Without engaging in customary academic practices of textual exegesis, my main interest in examining contemporary meritocracy in light of some passages from Plato’s Republic was to point to the deep and fundamental problem presented in that work of how to prevent rulers from governing solely on their own behalf. Throughout the dialogue, it is shown how the ruling class often shrouds its self-interested actions in self-flattering terms, and Plato was well aware of how difficult it can be to pierce such forms of self-deception. What Phillip Cary identifies as contemporary “noblesse oblige,” by this understanding, is much more likely to be some form of delusional handwashing.

Cary, Samuel Gregg, and Dennis McGrath also object in similar ways to my critique of liberalism (doubtless also thinking of my recent book on the subject). But they actually agree with my historical claim that in liberalism’s early years there existed, at least in practice, an admixture of Christianity and liberal political theory. We disagree on the ultimate compatibility of the elements of that amalgam, and contemporary evidence would seem to support my view that the combination was contingent, not essential. They are at liberty to attempt to wed anew that which has been put asunder, but I think efforts are better spent recognizing our changed condition and considering possible points of departure for a time after liberalism.
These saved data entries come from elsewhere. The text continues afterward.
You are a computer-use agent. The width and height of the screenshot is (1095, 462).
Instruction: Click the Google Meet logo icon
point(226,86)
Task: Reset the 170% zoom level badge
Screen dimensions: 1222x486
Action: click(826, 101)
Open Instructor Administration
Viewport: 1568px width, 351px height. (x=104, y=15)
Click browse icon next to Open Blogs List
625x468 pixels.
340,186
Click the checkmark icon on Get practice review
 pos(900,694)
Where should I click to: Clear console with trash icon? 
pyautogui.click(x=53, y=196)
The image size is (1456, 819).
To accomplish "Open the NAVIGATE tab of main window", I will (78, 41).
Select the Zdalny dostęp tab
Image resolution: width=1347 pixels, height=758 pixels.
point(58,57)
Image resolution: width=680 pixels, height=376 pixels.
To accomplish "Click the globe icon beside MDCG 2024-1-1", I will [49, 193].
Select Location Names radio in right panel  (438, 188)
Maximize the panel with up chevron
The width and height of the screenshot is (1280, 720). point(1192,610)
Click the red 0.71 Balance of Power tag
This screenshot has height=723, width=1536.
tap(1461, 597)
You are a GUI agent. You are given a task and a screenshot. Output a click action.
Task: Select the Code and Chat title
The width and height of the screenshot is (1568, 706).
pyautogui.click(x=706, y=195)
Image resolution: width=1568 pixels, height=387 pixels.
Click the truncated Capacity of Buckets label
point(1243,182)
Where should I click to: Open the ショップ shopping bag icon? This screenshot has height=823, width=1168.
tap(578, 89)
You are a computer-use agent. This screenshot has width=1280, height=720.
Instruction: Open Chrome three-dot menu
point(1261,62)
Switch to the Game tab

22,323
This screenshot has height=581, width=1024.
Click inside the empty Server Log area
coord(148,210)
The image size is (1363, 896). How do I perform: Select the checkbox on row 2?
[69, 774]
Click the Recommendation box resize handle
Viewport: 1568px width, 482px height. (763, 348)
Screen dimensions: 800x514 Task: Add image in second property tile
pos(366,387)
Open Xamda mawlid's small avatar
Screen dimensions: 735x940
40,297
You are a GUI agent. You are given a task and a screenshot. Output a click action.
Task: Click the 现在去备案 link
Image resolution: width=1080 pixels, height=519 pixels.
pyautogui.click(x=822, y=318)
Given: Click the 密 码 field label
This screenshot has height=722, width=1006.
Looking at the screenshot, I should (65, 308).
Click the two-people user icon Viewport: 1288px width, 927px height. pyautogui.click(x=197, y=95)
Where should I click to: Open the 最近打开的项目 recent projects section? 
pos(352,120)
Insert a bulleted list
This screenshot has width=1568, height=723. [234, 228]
Both Justin Hawkins and Wilfred McClay rightly gesture toward the praiseworthy aspects of contemporary meritocracy, allowing people like me, from modest backgrounds, to discover and find success in vocations that would have been disallowed to my Irish peasant forebears. Like Tocqueville, I fully recognize that while democracy “is less elevated” than aristocracy, “it is more just.” But the question remains: What is the relationship between those who achieve great success through their efforts and those who fall behind?

Tocqueville recognized that the conditions of liberal democracy were likely to give rise to a new aristocracy, which he feared would be even worse than the aristocracy it displaced. In a society marked by “individualism,” the new aristocrats would attribute their success solely to their own hard work, and regard others’ lack of success as their “just deserts.” For this reason, Tocqueville concluded, there would be “no real bond between them and the poor,” and he believed they might come to constitute the “harshest” ruling class “which ever existed in the world.” The new aristocracy, he predicted, would settle at a geographic distance from these others and would “abandon them to be supported by the charity of the public.” Without the cultivation of true charity leavening the satisfactions of meritocratic “justice”—particularly, the interpersonal relations between people regardless of class, status, and position—this new aristocracy would create the conditions for the complete disregard, and, indeed, disdain for those who had been justly left behind.

Tocqueville’s prescience, as ever, was remarkable. But his counsel was to retain the Christian inheritance otherwise likely to be emptied by liberal democracy. Tocqueville today offers little guidance for what is to be done once that inheritance has been wholly drawn down. What is to be done now in the naked public and private square is the great pressing question of our age.